Records provided

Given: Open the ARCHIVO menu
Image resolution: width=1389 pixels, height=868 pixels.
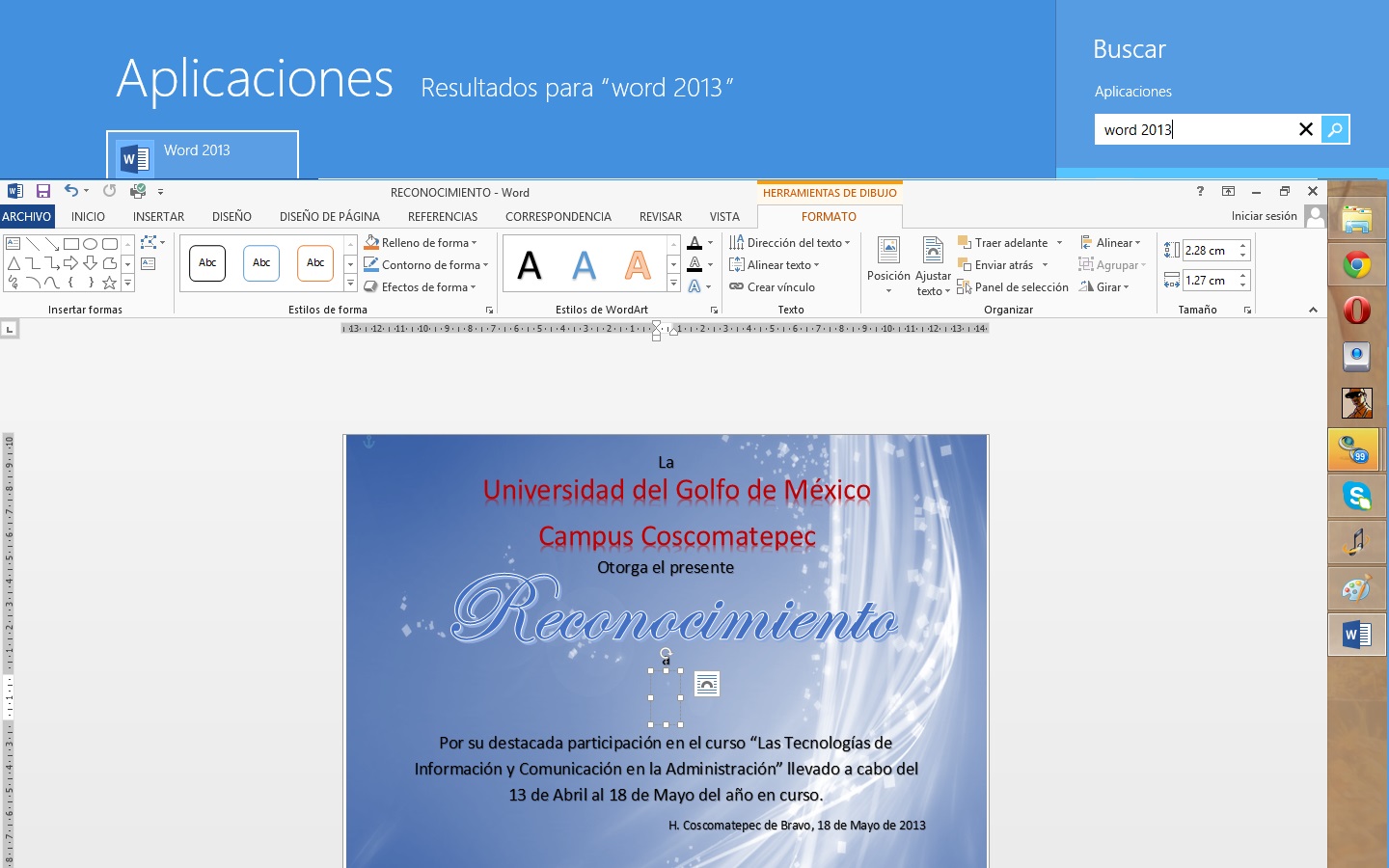Looking at the screenshot, I should pos(26,216).
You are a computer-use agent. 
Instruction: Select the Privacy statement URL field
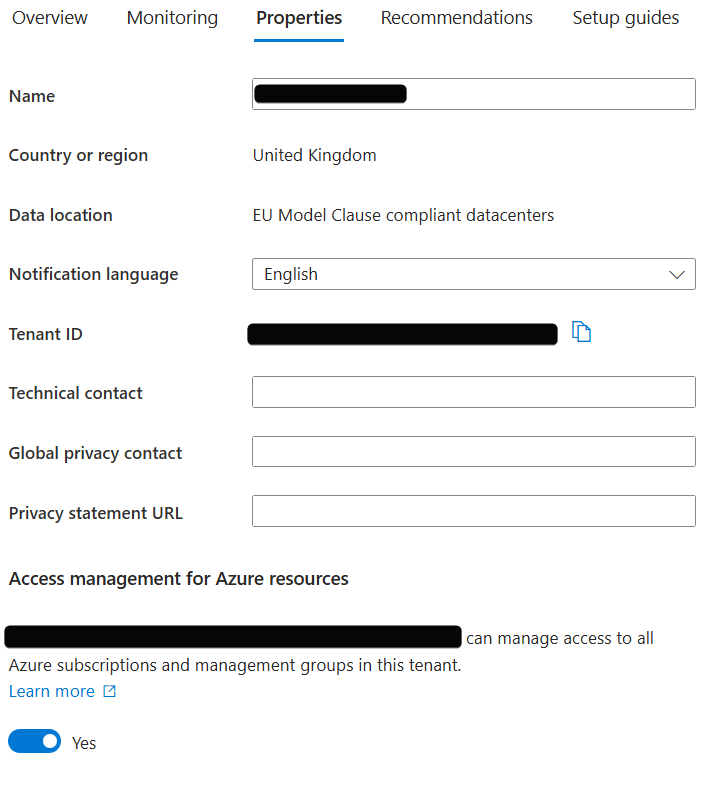[473, 511]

Action item
Repeat the data above exactly; images are not part of the copy.

Your response
Given: Open the ARCHIVO menu
Image resolution: width=1389 pixels, height=868 pixels.
Looking at the screenshot, I should pos(26,216).
You are a computer-use agent. 
Instruction: Select the Privacy statement URL field
[473, 511]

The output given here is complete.